Mario Klinger

Allrounder sucht neuen Klub im Westen

21. August 2014, 16:09 Uhr

Als vielseitig einsetzbarer Spieler machte sich Mario Klinger bereits bei mehreren Vereinen in und außerhalb des Reviers einen Namen.

Aus der Jugend des FC Schalke 04 stammend und dort im Ligapokal sowie im DFB-Pokal spielend, landete der 27-Jährige in der jüngeren Vergangenheit bei dem ein oder anderen namhaften Klub. An die Saison 2007/2008, wo Klinger für Rot-Weiss Essen aktiv war, sowie an die Jahre 2010 bis 2012, in denen er das Trikot von Rot-Weiß Oberhausen trug, erinnert er sich höchstwahrscheinlich mit Grauen.

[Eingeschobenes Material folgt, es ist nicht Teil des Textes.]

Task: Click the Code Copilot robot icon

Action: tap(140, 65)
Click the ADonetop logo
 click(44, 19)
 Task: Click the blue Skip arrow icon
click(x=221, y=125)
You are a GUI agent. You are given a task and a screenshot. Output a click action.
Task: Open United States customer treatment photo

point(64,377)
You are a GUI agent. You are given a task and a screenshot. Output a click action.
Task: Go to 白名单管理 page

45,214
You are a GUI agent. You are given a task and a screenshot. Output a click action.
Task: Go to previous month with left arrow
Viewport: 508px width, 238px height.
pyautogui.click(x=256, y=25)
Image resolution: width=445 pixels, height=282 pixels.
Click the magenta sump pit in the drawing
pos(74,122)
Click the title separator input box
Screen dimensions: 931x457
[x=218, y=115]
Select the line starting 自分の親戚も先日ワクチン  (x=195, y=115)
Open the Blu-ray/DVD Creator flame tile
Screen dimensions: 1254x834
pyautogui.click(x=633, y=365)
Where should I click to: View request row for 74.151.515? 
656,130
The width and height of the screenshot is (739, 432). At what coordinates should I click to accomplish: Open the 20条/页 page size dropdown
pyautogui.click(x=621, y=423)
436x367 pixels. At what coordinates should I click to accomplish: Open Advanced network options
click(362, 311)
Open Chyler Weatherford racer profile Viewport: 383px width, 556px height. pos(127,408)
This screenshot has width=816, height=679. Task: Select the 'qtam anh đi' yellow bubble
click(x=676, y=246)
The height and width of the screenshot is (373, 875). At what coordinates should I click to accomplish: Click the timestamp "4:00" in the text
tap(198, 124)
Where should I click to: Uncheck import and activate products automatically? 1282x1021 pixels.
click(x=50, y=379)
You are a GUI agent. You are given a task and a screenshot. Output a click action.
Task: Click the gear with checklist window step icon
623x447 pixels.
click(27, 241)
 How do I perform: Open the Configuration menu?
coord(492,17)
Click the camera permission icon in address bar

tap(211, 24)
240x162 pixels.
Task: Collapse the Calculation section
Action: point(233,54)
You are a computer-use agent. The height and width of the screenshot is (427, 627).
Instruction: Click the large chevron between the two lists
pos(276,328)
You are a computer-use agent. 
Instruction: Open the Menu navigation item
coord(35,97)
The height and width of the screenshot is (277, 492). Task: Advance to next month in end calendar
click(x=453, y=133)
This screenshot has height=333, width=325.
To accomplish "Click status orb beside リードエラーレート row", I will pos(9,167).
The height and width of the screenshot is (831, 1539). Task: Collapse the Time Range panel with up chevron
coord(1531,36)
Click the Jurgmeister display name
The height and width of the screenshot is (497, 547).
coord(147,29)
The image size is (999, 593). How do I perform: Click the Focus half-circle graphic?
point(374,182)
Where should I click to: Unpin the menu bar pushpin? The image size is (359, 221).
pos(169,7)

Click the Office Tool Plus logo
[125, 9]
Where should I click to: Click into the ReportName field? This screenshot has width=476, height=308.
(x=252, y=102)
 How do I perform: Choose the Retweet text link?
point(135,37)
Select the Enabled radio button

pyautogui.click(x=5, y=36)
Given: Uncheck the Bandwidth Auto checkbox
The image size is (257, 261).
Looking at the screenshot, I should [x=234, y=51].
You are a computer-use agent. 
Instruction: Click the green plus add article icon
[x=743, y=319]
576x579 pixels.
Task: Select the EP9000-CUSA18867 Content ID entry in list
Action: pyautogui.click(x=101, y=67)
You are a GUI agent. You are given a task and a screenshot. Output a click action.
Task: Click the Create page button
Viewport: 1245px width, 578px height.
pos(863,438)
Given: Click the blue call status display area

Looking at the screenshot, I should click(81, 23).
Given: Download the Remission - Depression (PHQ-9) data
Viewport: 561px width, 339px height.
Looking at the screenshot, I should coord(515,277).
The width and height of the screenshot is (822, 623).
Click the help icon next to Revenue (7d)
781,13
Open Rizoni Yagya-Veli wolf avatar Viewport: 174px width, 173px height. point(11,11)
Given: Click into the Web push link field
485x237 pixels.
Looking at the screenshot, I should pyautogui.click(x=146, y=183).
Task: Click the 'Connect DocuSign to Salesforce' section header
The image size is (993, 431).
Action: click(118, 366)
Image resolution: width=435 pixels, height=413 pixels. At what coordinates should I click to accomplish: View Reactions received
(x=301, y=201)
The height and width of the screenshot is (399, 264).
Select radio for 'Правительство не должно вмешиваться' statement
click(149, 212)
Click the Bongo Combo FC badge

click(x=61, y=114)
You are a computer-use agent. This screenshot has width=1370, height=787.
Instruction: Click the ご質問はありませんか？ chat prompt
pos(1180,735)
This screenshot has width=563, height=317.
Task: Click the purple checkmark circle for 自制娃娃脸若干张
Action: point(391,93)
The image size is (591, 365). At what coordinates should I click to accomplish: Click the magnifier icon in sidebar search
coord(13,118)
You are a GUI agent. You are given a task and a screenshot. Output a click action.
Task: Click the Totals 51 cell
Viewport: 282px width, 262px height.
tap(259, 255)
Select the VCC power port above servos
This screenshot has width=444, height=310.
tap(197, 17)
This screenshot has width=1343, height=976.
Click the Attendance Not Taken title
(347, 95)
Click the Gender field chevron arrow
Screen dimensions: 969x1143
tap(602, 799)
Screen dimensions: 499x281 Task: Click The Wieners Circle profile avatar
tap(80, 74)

Denn an allen drei Saisonenden stand jeweils ein Abstieg. Deutlich besser lief es für den gebürtigen Essener aus sportlicher Sicht bei seiner letzten Station. Beim früheren Bundesligisten FC Homburg in der Regionalliga Südwest gehörte Klinger zu den absoluten Leistungsträgern.

Hick-Hack ohne Happy End

Entsprechend wollten die Verantwortlichen der Saarländer den Kontrakt frühzeitig verlängern. "Seit dem Winter wurde mir gesagt, dass man mit mir verlängern möchte. Auch der Rest des Teams war darauf angesprochen worden, ob sie bleiben wollten, 19 von 24 Spielern aus unserem Kader hatten daraufhin zugesagt", erinnert sich Klinger. Nach einigen klubinternen Querelen und einem Leistungsabfall der Mannschaft wurden aber Trainer Christian Titz im April entlassen und jegliche Vertragsverlängerungen zunächst auf Eis gelegt.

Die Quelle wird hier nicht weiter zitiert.